§ What you should do
Scan the entries below for "Switch" and copy each line that holds it.

[[ Data to examine, beginning ]]

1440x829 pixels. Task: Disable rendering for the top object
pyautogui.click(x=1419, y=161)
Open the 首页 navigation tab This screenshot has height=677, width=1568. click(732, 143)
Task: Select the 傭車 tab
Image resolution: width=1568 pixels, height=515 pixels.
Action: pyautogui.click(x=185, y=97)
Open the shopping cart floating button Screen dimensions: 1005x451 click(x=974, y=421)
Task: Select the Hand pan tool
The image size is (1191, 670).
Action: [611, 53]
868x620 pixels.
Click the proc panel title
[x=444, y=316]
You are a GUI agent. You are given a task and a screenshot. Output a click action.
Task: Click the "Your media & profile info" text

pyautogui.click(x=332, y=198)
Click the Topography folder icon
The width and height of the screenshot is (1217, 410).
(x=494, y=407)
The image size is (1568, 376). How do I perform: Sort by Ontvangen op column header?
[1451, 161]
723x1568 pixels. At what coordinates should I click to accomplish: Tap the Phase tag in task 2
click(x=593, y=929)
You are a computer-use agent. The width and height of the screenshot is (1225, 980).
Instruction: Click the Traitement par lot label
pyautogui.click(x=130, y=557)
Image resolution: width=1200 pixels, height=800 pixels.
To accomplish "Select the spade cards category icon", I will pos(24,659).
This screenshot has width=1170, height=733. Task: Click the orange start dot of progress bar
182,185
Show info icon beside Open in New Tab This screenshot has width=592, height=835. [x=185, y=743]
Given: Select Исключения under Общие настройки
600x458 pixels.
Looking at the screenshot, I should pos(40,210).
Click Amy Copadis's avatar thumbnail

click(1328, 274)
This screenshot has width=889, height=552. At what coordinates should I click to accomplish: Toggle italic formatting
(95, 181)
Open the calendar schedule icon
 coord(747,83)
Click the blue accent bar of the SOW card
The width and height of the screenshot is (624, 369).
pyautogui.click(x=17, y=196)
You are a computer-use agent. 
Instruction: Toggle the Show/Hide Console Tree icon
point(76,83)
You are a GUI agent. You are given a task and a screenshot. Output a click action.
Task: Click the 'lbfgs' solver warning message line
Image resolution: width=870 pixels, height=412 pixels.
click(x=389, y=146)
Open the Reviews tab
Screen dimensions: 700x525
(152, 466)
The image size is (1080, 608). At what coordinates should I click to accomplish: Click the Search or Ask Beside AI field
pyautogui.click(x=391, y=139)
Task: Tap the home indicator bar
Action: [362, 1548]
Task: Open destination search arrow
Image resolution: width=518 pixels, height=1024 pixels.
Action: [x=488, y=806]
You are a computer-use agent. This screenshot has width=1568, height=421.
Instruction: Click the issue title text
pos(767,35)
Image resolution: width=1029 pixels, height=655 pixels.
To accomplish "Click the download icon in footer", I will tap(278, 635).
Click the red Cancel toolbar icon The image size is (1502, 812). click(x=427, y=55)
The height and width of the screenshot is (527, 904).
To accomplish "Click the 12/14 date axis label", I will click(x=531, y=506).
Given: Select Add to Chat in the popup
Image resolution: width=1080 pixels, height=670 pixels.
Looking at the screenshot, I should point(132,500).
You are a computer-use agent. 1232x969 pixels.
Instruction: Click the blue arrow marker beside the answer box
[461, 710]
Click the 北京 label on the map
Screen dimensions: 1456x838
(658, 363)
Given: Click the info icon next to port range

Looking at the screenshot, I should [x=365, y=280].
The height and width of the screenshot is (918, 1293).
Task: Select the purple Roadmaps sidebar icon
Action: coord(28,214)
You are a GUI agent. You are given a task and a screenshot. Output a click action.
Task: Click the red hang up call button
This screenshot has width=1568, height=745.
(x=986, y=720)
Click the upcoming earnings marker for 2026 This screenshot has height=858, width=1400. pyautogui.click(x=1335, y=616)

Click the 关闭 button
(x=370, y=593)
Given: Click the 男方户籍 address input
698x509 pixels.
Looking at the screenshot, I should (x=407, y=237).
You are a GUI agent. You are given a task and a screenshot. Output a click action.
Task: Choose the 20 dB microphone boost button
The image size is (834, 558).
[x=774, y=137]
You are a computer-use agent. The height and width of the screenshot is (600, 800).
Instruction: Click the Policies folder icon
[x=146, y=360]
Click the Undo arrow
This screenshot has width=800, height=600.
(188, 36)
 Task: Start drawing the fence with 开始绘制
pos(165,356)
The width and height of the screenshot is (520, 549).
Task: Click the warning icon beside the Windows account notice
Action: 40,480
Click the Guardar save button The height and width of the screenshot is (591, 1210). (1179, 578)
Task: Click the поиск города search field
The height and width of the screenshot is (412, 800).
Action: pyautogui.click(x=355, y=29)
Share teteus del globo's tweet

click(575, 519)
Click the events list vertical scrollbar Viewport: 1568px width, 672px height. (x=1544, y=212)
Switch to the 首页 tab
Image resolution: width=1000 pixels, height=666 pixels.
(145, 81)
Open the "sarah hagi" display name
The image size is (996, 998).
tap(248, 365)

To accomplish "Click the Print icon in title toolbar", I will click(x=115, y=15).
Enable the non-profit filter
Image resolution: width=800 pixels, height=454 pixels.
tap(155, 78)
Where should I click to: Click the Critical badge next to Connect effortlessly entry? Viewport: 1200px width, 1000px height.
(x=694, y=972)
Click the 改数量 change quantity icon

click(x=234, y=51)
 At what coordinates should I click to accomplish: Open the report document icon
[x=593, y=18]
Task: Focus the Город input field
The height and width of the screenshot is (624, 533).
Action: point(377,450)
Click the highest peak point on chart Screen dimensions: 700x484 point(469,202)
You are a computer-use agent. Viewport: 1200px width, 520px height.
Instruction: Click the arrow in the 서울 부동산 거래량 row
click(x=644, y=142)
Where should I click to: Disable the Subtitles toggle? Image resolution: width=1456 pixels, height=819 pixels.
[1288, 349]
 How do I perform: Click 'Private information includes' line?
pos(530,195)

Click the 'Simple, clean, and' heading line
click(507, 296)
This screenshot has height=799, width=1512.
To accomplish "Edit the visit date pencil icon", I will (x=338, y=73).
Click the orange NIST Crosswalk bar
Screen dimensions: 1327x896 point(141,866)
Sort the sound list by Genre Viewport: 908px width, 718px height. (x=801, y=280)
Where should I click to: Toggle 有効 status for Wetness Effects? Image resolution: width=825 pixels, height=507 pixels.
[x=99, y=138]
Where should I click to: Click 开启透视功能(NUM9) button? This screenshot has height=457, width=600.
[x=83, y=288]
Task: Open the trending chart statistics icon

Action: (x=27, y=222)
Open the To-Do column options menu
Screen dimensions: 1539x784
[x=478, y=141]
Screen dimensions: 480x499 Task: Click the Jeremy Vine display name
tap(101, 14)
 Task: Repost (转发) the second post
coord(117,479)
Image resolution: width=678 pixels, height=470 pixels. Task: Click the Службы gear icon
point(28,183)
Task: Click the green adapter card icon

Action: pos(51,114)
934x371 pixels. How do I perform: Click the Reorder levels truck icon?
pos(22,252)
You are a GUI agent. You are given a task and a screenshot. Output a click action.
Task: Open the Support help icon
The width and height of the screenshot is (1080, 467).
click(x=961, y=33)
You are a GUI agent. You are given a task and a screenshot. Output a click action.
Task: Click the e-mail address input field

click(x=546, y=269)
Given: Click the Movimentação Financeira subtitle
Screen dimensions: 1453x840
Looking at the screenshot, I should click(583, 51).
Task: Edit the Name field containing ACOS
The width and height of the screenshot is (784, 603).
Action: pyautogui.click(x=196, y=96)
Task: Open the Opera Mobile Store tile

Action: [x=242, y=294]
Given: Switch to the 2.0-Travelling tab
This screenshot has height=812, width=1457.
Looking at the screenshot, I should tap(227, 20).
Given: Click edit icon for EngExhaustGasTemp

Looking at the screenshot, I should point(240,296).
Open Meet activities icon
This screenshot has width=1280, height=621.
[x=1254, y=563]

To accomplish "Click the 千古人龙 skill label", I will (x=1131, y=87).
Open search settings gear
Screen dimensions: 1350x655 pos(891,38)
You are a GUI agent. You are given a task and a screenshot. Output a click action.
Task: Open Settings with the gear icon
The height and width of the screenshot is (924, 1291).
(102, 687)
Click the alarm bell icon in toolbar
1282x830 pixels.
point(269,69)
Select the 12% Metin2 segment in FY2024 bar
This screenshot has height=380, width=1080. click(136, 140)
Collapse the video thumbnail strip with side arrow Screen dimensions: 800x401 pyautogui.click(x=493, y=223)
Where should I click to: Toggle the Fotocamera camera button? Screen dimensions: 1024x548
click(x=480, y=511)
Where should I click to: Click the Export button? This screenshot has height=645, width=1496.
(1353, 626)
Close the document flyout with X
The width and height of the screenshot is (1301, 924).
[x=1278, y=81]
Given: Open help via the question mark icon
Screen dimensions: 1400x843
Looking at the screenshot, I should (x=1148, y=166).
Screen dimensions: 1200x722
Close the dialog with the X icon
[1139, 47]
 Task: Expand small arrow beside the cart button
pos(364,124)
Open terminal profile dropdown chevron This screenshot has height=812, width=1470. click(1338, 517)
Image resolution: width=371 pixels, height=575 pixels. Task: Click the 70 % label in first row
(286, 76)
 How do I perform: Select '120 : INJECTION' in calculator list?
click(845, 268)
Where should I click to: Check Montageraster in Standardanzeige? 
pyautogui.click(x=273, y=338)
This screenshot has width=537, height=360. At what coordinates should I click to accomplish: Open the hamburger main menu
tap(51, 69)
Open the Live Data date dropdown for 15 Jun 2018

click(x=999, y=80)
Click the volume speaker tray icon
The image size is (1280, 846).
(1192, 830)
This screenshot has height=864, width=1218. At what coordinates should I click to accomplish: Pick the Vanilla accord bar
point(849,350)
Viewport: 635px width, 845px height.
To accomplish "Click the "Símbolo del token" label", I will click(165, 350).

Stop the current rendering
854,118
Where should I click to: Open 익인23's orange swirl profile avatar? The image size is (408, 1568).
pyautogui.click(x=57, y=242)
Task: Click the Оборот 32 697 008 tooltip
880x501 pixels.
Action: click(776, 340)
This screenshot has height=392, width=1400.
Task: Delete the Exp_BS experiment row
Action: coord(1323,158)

[[ Data to examine, end ]]

§ Result for this task
Switch to the 首页 tab
Given: Switch to the 2.0-Travelling tab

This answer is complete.